### Task to carry out
The required output is the line with "The height and width of the screenshot is (800, 449)." plus all lines that follow it to the end of the listing below, written out exactly, with no pictures.

### Supplied entries
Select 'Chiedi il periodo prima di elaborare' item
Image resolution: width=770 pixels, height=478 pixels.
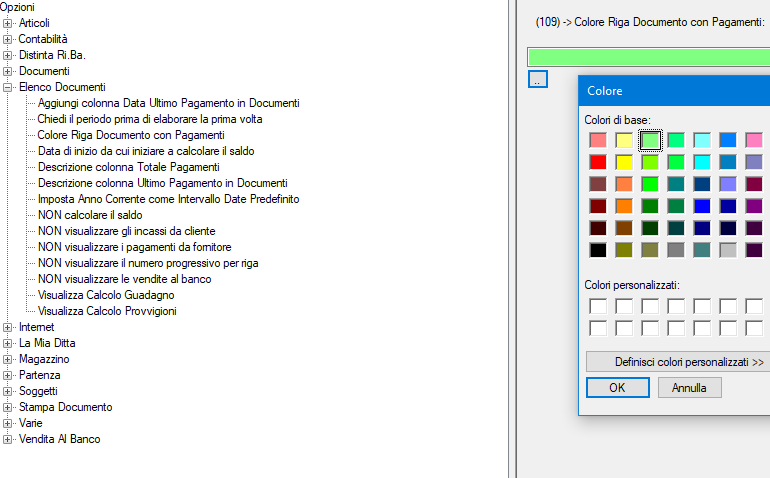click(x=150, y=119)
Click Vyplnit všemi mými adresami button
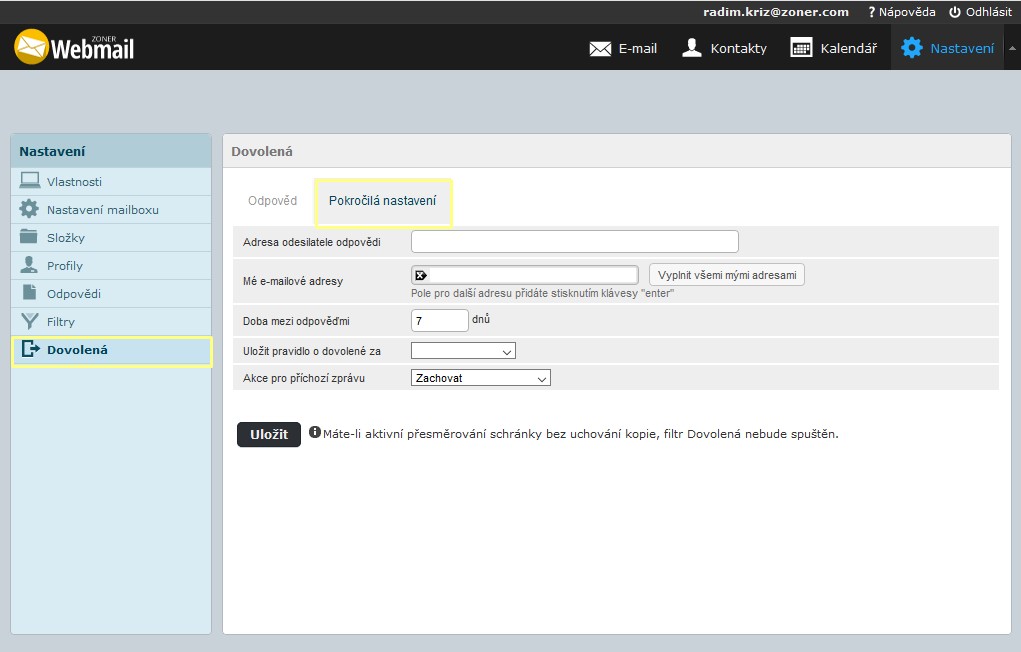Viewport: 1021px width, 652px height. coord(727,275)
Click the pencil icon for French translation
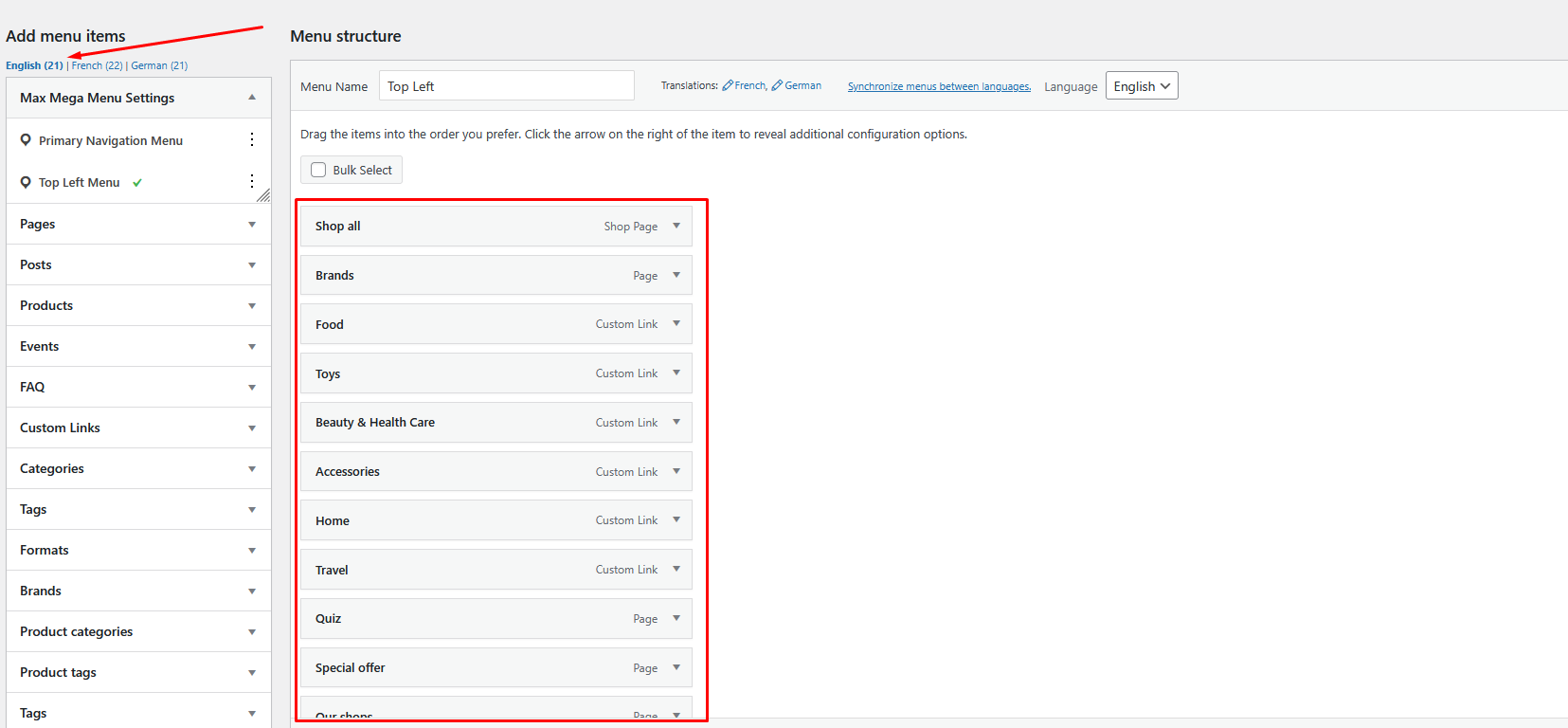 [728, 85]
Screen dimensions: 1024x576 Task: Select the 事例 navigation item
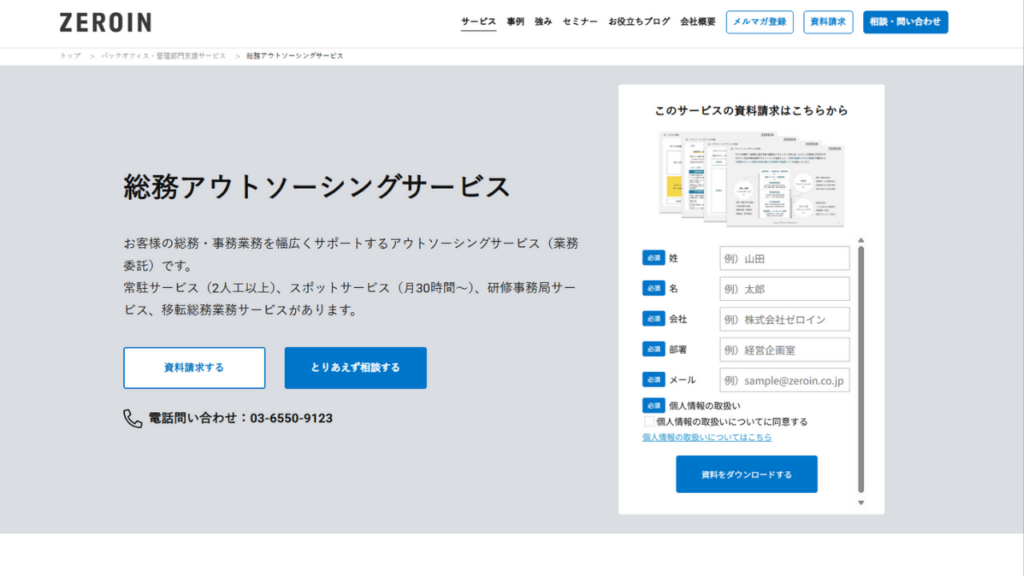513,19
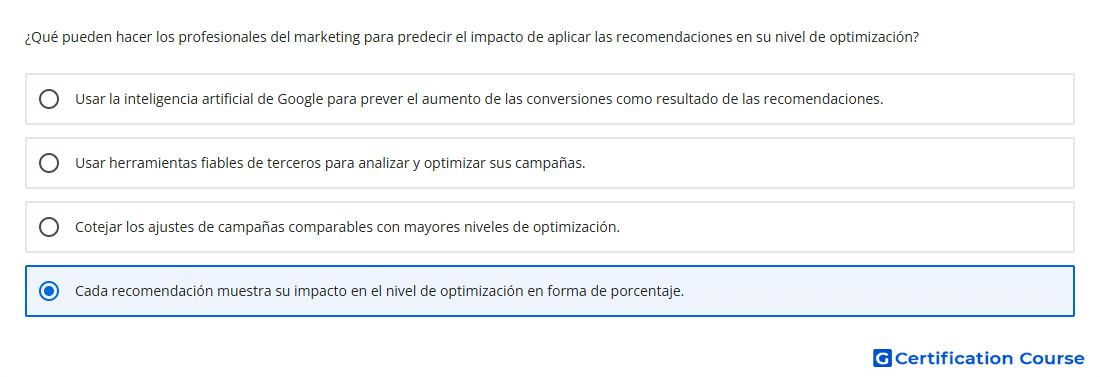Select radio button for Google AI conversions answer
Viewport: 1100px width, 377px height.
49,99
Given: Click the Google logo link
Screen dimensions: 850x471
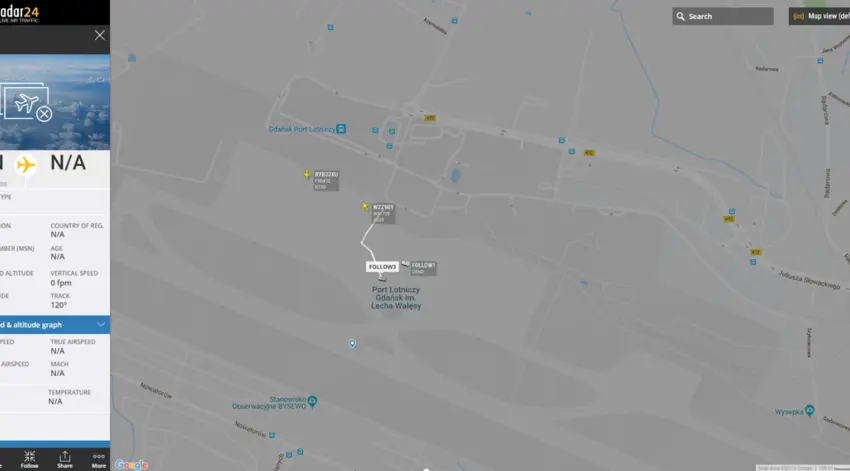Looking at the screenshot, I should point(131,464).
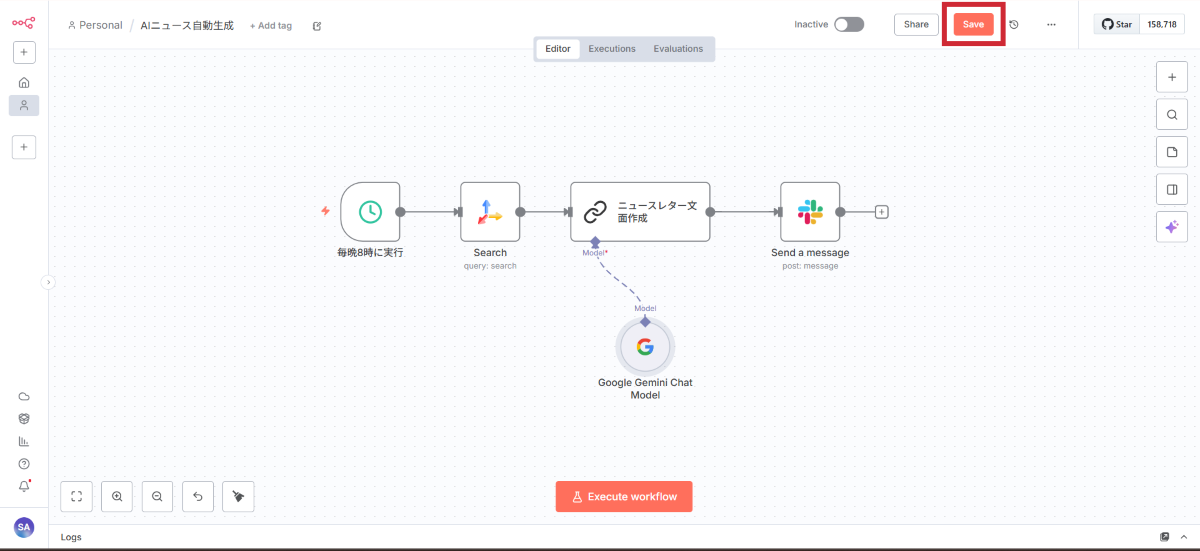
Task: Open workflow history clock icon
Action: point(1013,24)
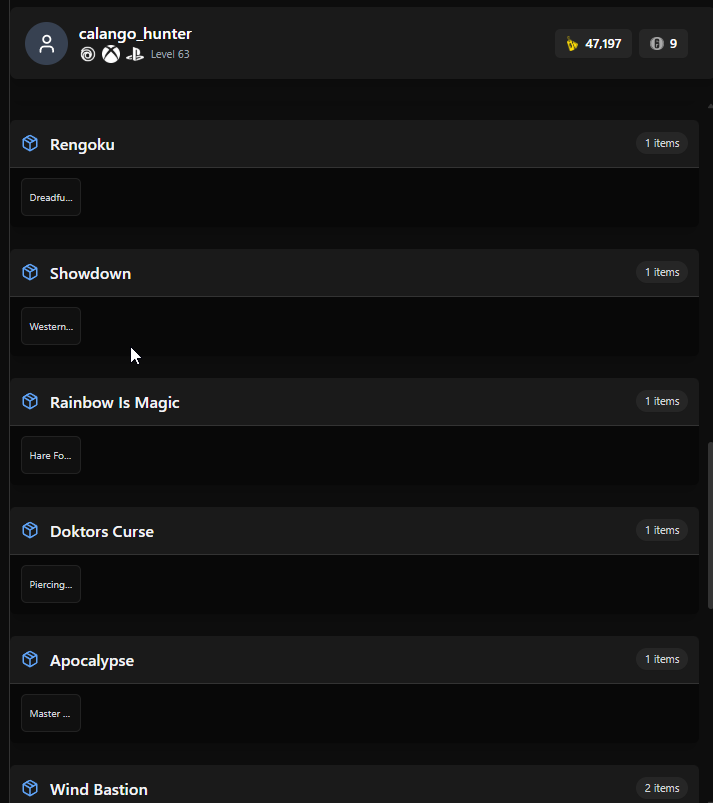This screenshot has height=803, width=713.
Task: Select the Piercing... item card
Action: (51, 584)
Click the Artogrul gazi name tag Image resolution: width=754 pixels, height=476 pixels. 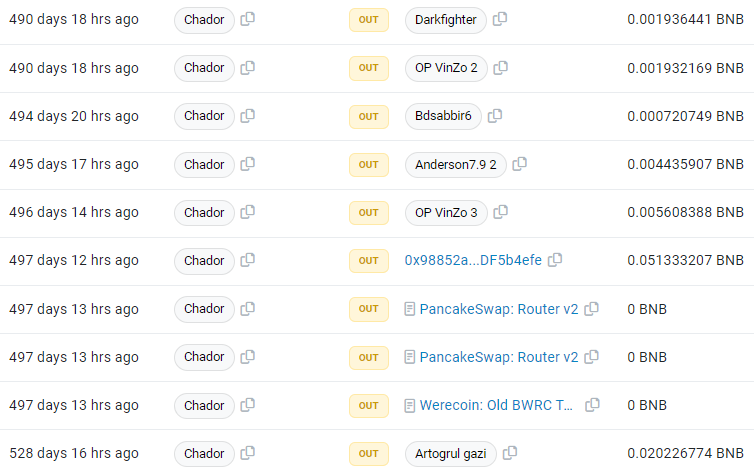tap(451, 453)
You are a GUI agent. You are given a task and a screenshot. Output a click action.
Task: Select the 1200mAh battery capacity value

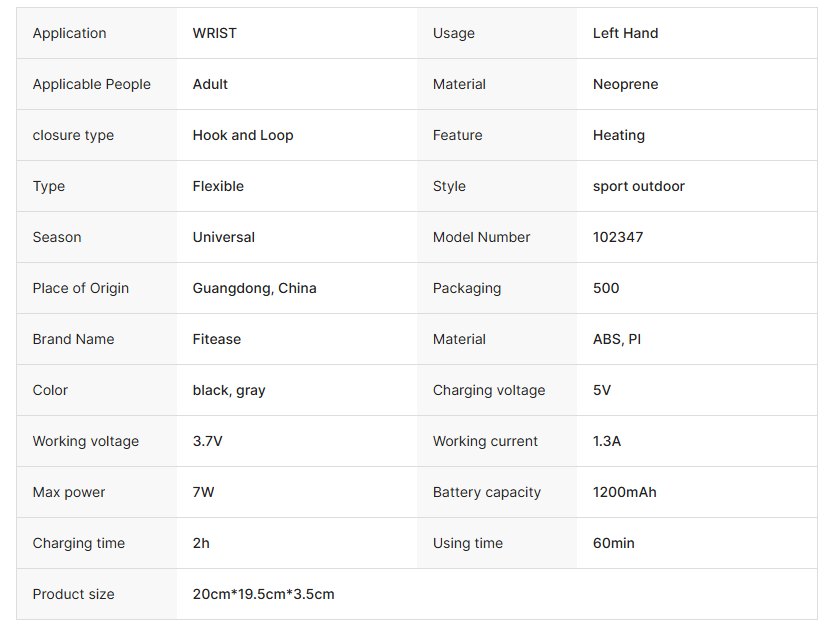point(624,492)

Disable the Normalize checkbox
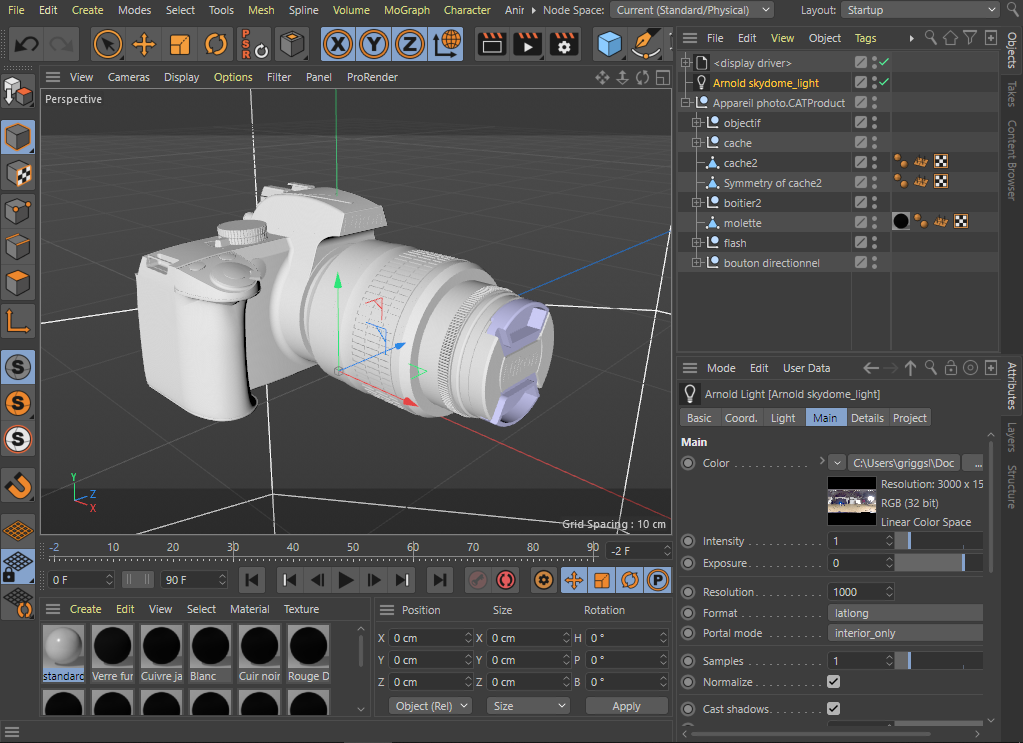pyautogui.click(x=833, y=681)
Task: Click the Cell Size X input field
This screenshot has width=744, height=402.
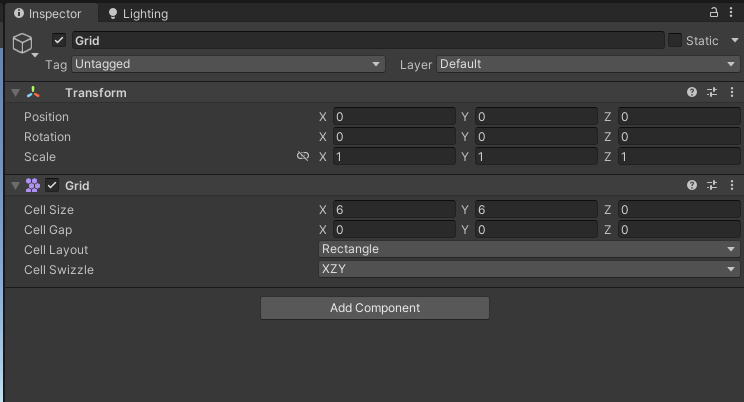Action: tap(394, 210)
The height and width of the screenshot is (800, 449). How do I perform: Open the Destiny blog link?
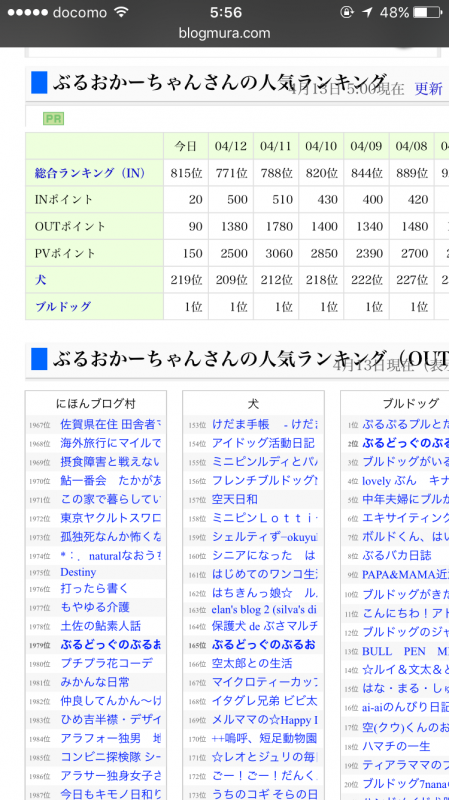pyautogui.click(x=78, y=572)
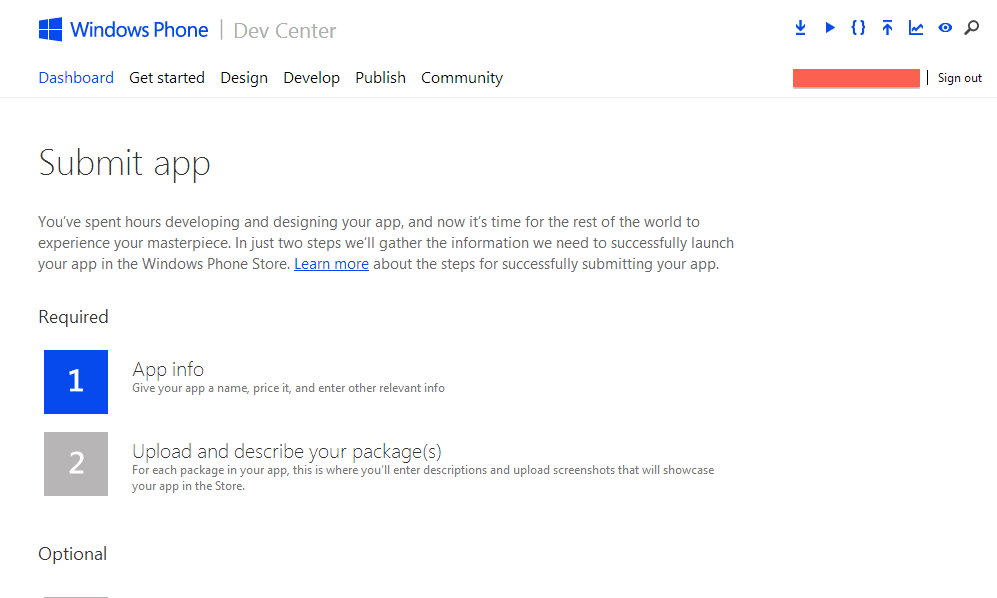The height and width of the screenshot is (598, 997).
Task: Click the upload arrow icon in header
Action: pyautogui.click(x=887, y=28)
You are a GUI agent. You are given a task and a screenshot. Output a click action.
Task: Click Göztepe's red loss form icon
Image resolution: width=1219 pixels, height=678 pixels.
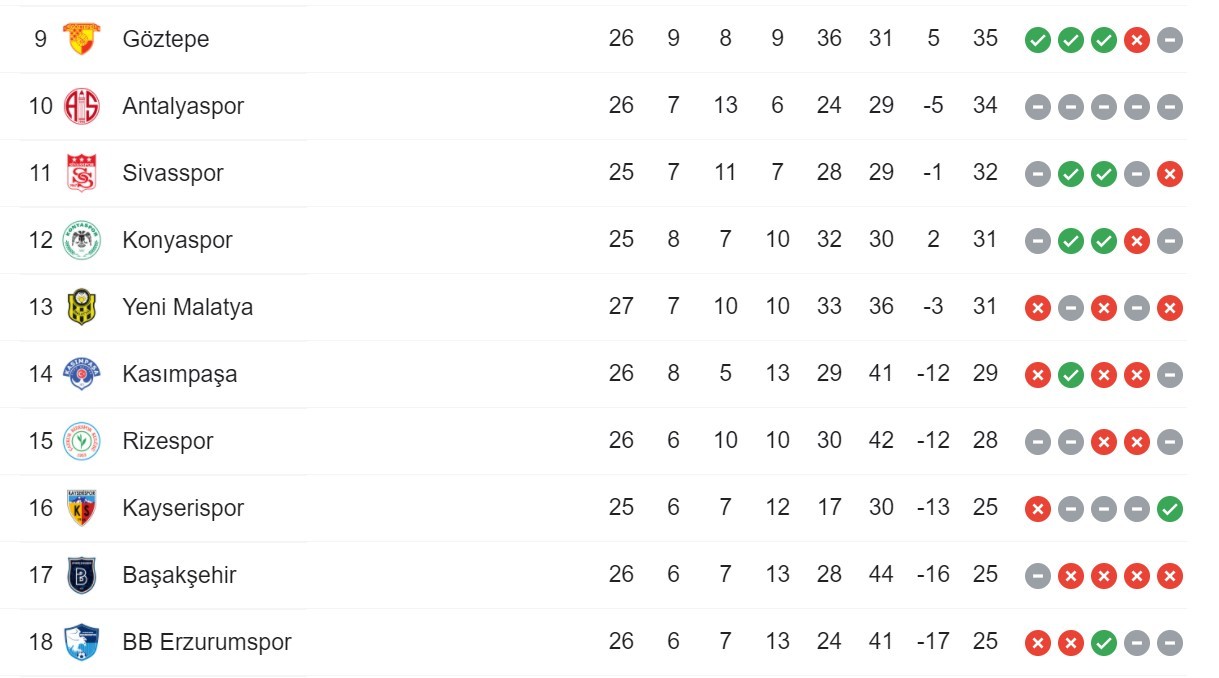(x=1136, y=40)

### Problem solution
The height and width of the screenshot is (800, 449). How do I perform: Open the Destiny blog link?
pyautogui.click(x=78, y=572)
The height and width of the screenshot is (598, 997).
Task: Click the upload arrow icon in header
Action: pyautogui.click(x=887, y=28)
You are a GUI agent. You are given a task and a screenshot. Output a click action.
Task: Click Göztepe's red loss form icon
Image resolution: width=1219 pixels, height=678 pixels.
(x=1136, y=40)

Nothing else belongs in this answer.